Comune: piste ciclabili, car sharing e 900 monopattini elettrici per ripulire l'aria

20 luglio 2020, 05:06

Comune: piste ciclabili, car sharing e 900 monopattini elettrici per ripulire l'aria

PIERLUIGI DALLAPINA

Oggi è attesa la presentazione da parte del Comune, e delle due società che si sono aggiudicate il bando, del progetto di potenziamento della rete di ricarica per le auto elettriche. In pratica si tratta di una cinquantina di colonnine che saranno installate in due fasi da qui a fine anno. Questo però è solo un capitolo del piano più dettagliato che sta sviluppando l'amministrazione comunale per trasformare Parma in una città sempre più «verde», dove l'auto privata non è più la padrona incontrastata della strada. Come anticipa Tiziana Benassi, assessore all'Ambiente e alla Mobilità, entro agosto entrerà in funzione il servizio dei monopattini elettrici condivisi: tre società metteranno a disposizione della città 900 monopattini e si impegneranno a organizzare corsi di formazione gratuiti e aperti a tutti per spiegare come usarli in sicurezza. Non sono mancati, anche in città, incidenti gravi che hanno coinvolto monopattini elettrici.
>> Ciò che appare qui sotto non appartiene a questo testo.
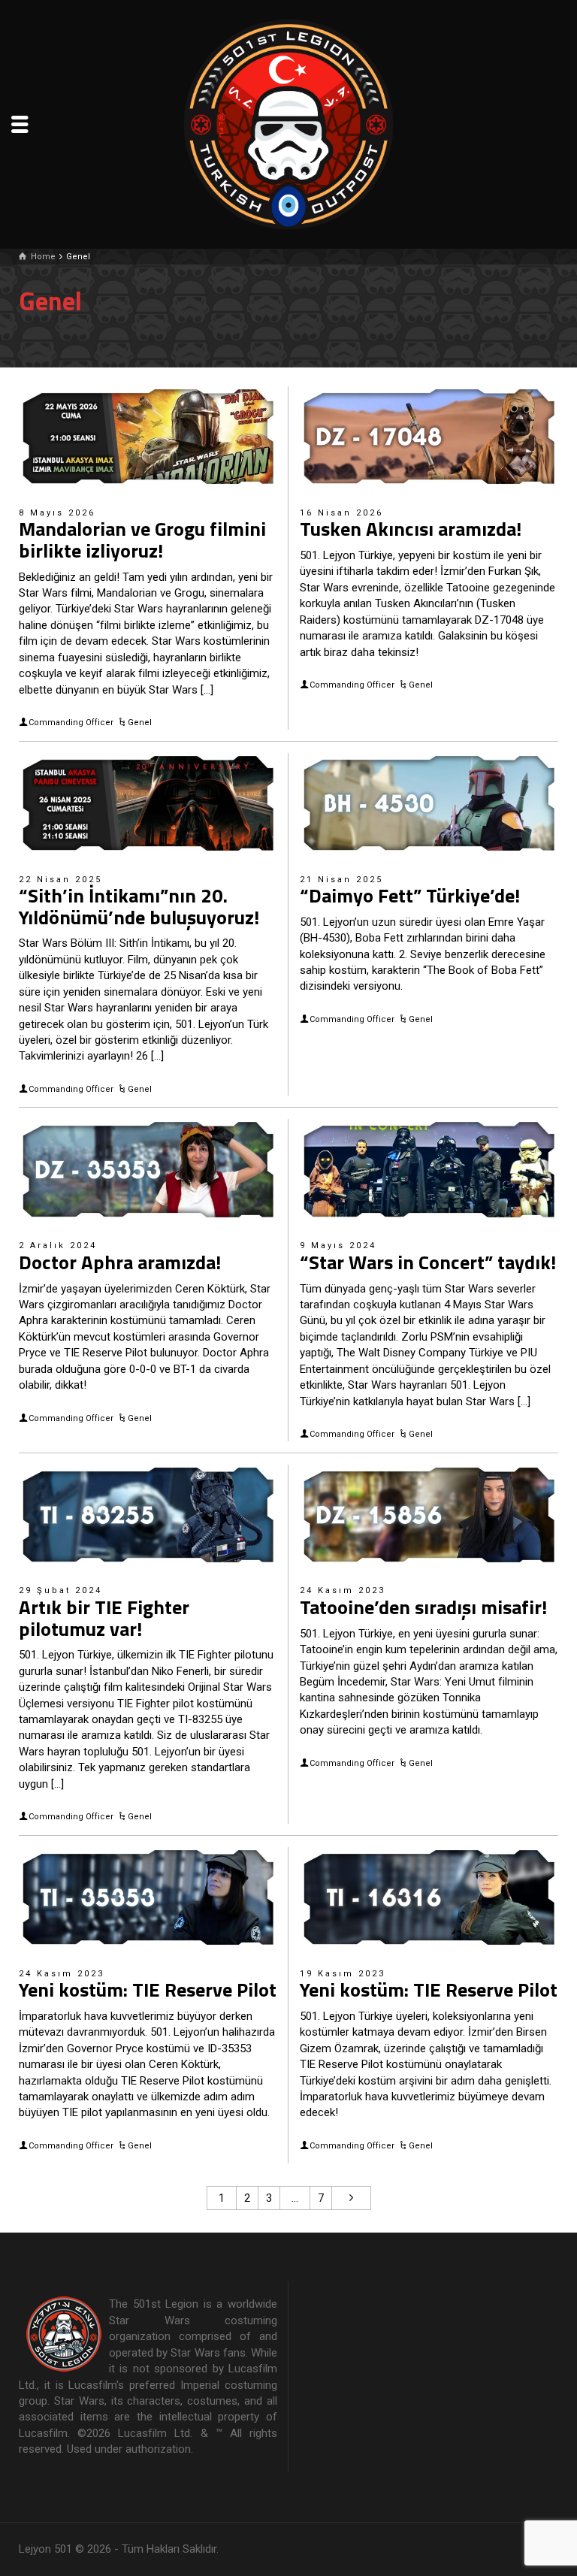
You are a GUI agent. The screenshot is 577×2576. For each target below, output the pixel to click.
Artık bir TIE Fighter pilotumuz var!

La rete delle piste ciclabili si estenderà per altri dieci chilometri e potrebbe presto essere affiancata dalle piste «soft», cioè ciclabili in strada e non in sede propria, senza contare il fatto che verranno posizionate nuove postazioni di bike sharing. Il car sharing si prepara a diventare free floating per essere più pratico, dato che ora chi sale su un'auto a noleggio ha l'obbligo di riportarla in uno dei punti car sharing. Quando scatterà il free floating - cioè l'uso libero per dirla all'italiana - ognuno potrà parcheggiare l'auto dove vorrà una volta finito il viaggio. Un'app permetterà al prossimo cliente di trovare la macchina a lui più vicina.

Per dare una sforbiciata ai livelli di Pm10 il Comune sta progettando anche nuove zone 30 (esiste un progetto per il quartiere Cittadella), mentre il centro storico, come spiega Benassi, si prepara a diventare un'enorme zona 20. Riducendo la velocità delle auto - è la speranza dell'assessore - pedoni e biciclette dovrebbero sentirsi più sicuri e riconquistare sempre più quegli spazi ceduti alle macchine.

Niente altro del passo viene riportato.